Action item: Output, word for word, every line from the line with "Where should I" through the final line of the data below.

Data extracts:
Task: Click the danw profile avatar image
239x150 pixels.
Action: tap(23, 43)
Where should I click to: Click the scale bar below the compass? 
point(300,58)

Reply to the exercise:
Where should I click to: Click the scale bar below the compass? 
point(300,58)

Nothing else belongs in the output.